The number of harvested lymph nodes was significantly higher in LSG, and, in most of cases (92%), oncologically adequate, confirming that lymphadenectomy should not be considered a technical issue for a surgeon trained in laparoscopic and oncological surgery, even at his first experience on laparoscopic gastric resection for AGC. On the other hand, as reported in most series (14, 16), operative times were longer for LSG (301.5 ± 84.2 vs 232.0 ± 58.9 p:0.023), but did not entail any higher blood loss or complication rate. Some authors suggested a learning curve of 50 cases for LSG (35); as shown in graphic 1, considerable reduction of surgical times can be achieved after few procedures if the surgeon is experienced in intracorporeal suturing and anastomosis, as already demonstrated, for instance, in colonic surgery (36, 37).

Oncological outcomes cannot be clearly evaluated by our series, because of the few cases matched and the relatively short follow-up.

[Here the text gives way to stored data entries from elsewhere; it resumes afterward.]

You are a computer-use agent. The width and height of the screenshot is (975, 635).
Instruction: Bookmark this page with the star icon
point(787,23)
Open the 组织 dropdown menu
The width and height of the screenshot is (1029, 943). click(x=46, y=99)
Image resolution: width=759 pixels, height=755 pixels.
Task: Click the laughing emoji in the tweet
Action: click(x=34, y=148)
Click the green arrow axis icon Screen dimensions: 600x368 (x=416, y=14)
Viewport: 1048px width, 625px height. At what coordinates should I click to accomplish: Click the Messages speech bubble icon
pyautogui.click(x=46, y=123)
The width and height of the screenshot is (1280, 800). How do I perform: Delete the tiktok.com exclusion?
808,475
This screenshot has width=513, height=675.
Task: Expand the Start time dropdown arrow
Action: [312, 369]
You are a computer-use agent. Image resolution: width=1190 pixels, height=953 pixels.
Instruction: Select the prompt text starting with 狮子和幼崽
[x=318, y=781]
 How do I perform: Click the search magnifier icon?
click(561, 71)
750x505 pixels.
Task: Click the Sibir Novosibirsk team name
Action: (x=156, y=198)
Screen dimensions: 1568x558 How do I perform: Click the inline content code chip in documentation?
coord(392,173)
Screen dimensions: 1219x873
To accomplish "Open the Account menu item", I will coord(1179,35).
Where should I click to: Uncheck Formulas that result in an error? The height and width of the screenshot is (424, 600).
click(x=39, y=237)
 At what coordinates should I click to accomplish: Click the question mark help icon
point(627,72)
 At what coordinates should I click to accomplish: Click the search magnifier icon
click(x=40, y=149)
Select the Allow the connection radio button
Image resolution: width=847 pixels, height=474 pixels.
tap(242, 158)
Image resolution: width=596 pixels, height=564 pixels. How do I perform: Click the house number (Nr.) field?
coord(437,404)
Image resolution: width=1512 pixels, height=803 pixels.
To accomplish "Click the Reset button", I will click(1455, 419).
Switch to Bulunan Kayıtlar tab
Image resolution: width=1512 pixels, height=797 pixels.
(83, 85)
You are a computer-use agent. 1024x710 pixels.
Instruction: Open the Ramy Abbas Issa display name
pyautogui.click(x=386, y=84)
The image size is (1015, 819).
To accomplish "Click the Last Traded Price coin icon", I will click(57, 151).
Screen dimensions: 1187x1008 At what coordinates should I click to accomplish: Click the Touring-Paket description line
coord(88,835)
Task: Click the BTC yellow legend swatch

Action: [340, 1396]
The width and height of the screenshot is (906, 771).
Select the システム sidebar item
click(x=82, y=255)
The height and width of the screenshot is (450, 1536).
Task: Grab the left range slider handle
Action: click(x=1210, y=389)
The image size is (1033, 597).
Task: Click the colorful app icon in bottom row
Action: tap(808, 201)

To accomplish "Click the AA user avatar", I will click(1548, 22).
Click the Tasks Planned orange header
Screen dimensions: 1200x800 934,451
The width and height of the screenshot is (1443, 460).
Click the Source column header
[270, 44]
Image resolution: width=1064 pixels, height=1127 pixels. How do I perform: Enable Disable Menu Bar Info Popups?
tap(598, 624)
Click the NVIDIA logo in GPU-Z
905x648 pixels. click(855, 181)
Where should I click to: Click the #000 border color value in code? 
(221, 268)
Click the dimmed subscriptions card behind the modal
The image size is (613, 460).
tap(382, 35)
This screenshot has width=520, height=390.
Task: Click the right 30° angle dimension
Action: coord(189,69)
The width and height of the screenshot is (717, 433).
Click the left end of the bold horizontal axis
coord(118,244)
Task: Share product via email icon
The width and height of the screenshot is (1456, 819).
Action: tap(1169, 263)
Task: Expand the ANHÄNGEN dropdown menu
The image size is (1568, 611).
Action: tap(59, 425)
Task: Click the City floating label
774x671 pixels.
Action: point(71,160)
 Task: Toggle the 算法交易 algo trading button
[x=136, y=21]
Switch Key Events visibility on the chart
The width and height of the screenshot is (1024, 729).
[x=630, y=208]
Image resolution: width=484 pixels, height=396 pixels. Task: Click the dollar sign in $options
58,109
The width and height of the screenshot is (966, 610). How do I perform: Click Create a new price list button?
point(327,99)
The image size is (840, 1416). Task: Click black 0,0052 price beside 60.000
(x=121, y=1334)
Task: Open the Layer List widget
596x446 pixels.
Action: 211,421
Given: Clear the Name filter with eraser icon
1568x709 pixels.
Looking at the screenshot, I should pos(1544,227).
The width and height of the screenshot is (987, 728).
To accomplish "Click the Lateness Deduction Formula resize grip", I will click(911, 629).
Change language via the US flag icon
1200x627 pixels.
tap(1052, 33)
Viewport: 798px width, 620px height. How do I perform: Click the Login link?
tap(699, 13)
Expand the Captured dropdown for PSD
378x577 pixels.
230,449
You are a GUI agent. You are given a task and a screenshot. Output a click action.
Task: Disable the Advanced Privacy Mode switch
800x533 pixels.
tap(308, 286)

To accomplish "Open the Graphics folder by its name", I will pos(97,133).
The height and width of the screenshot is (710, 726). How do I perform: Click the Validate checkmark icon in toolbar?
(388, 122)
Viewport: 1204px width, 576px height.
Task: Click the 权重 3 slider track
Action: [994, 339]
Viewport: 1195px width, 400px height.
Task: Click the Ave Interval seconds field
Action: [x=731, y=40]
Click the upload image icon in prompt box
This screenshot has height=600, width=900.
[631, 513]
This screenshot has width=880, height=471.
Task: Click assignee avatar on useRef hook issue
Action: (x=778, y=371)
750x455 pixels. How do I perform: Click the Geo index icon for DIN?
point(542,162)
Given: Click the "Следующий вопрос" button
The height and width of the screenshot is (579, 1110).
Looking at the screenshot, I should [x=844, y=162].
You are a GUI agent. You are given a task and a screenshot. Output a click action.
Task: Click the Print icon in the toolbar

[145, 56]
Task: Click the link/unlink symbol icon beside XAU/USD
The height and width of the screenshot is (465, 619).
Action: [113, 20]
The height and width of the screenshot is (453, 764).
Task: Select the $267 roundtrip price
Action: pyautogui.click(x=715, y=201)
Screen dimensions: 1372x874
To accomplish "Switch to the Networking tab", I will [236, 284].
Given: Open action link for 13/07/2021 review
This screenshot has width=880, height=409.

However, LSG allowed adequate resection in terms of free margin and lymphadenectomy in all the patients; therefore, it can be assumed that survival difference depends only on cancer stage and biology, as per the prognostic factors of multivariate analysis (Age, tumour type, pN, LODDS). Moreover, former concerns on cell seeding in laparoscopic oncologic resection (38, 39) seem to be overtaken by the extremely low number of port site implant reported and by the absence of short-term recurrence in the major studies (13), as well as in our series.

Conclusions

Our study confirms that LSG for AGC can be safely performed by a surgeon experienced in oncological and laparoscopic surgery, allowing faster recovery of the patient. Future randomized trials should confirm the equivalence on surgical outcomes.